Arrestin binding to the G protein-coupled N-formyl peptide receptor is regulated by the conserved "DRY" sequence. Academic Article uri icon


  • Following activation by ligand, the N-formyl peptide receptor (FPR) undergoes processing events initiated by phosphorylation that lead to receptor desensitization and internalization. Our previous results have shown that FPR internalization can occur in the absence of receptor desensitization, suggesting that FPR desensitization and internalization are controlled by distinct mechanisms. More recently, we have provided evidence that internalization of the FPR occurs via a mechanism that is independent of the actions of arrestin, dynamin, and clathrin. In the present report, we demonstrate that stimulation of the FPR with agonist leads to a significant translocation of arrestin-2 from the cytosol to the membrane.
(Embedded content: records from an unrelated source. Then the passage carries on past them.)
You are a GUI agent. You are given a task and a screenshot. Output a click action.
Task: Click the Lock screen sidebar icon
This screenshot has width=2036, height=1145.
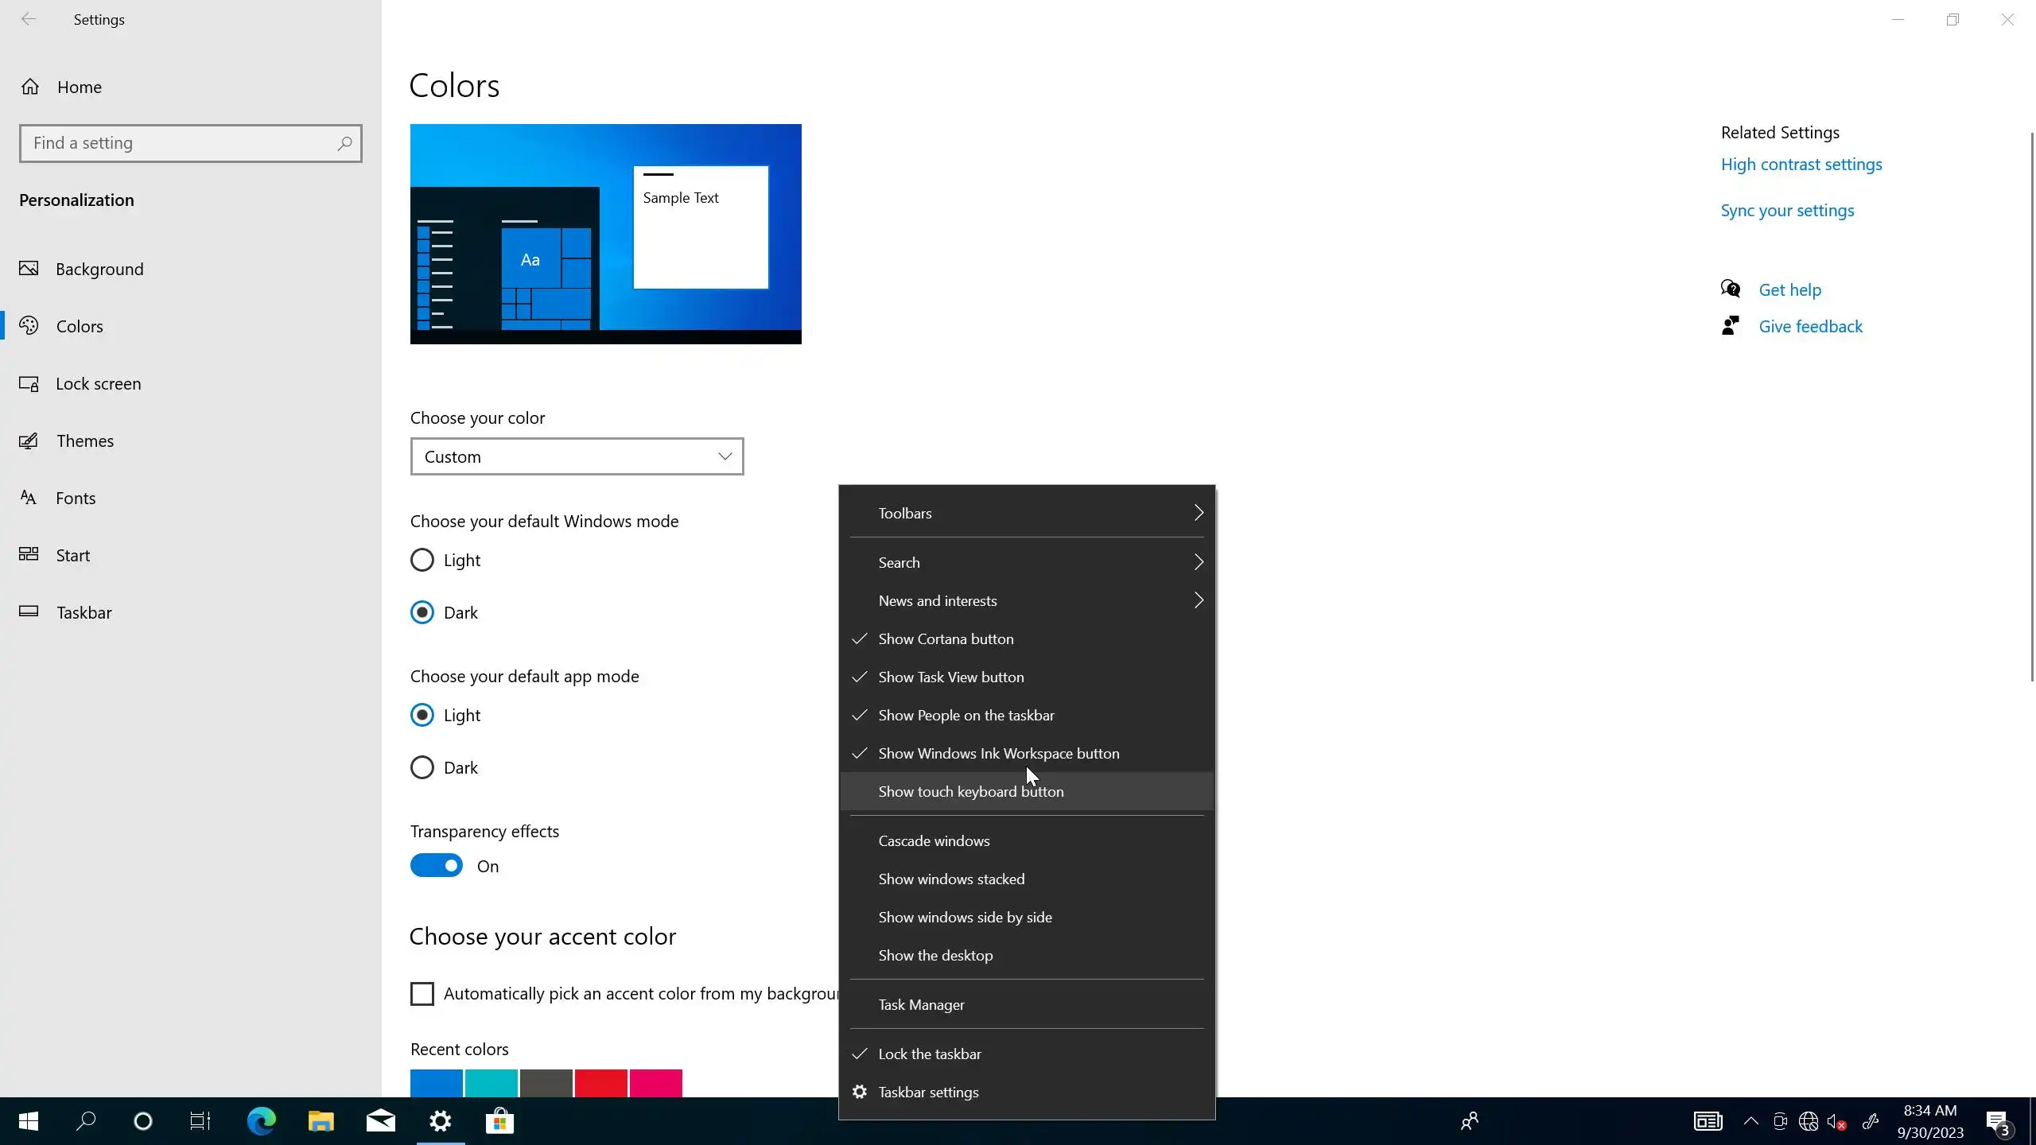(x=29, y=384)
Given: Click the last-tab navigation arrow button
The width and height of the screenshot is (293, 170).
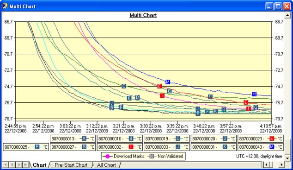Looking at the screenshot, I should pyautogui.click(x=25, y=165).
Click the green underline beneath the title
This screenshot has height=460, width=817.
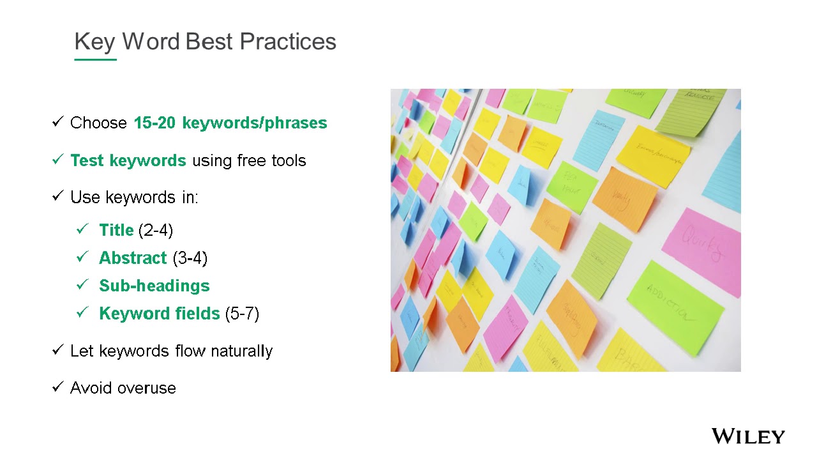click(96, 59)
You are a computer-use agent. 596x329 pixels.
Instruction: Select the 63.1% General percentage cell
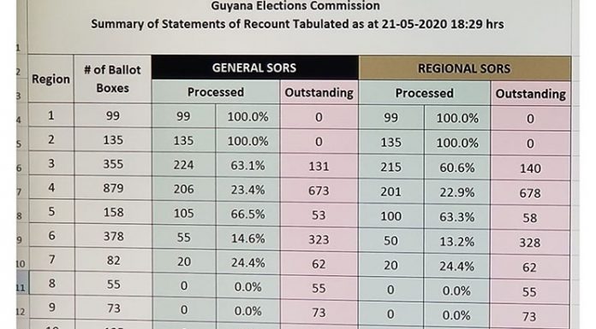coord(247,166)
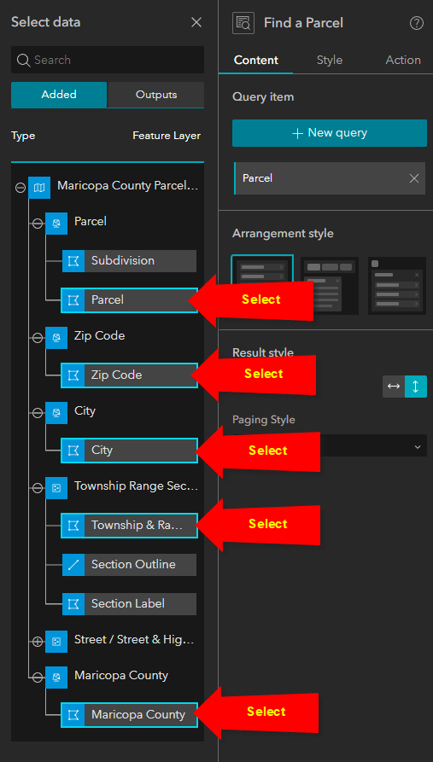This screenshot has height=762, width=433.
Task: Click the Maricopa County Parcel map icon
Action: click(x=39, y=187)
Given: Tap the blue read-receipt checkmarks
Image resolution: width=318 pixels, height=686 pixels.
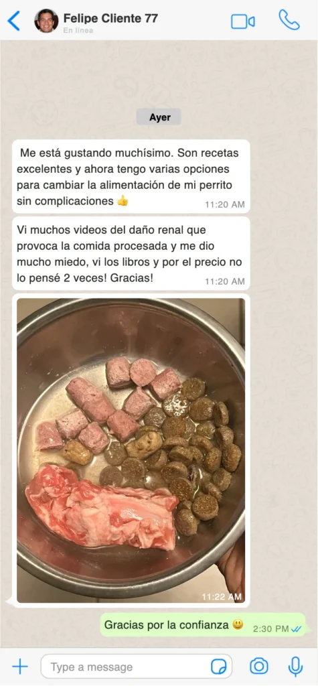Looking at the screenshot, I should point(296,629).
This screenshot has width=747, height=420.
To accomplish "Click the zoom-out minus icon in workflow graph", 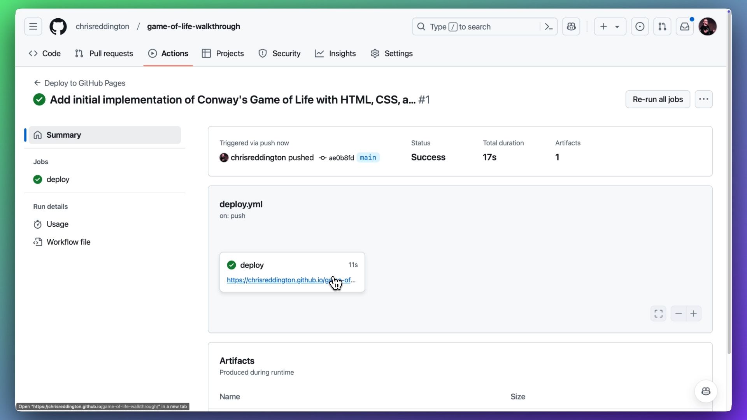I will [678, 314].
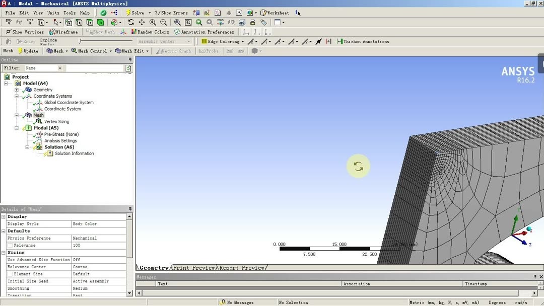The image size is (544, 306).
Task: Open the Mesh Control dropdown
Action: 92,51
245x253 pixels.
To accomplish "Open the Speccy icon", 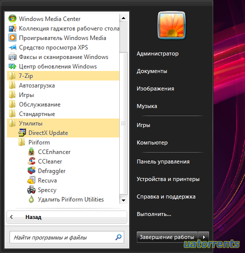I will pos(31,190).
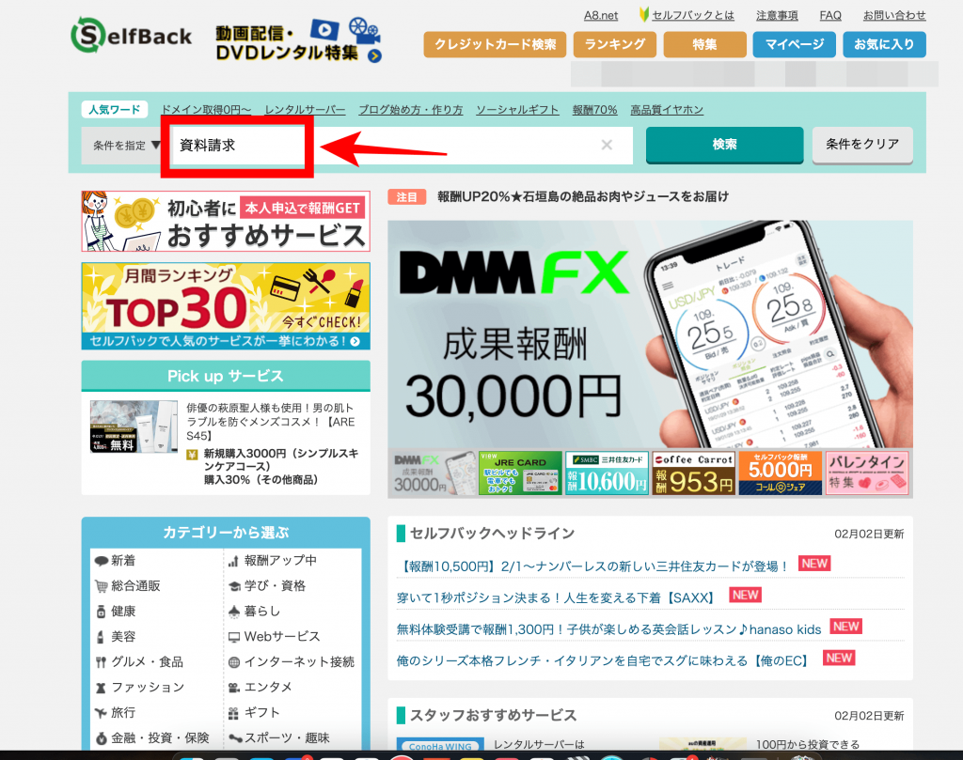Viewport: 963px width, 760px height.
Task: Open the クレジットカード検索 button
Action: point(495,44)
Fluorescence microscopy revealed that the translocated arrestin-2 is highly colocalized with the ligand-bound FPR. A D71A mutant FPR, which does not undergo activation or phosphorylation in response to ligand, did not colocalize with arrestin-2. Surprisingly, an R123G mutant FPR, which does not bind G protein but does become phosphorylated and subsequently internalized, also did not bind arrestin. These results indicate that arrestin binding is not required for FPR internalization and demonstrate for the first time that a common motif, the conserved "DRY" domain of G protein-coupled receptors, is essential for phosphorylation-dependent arrestin binding, as well as G protein activation.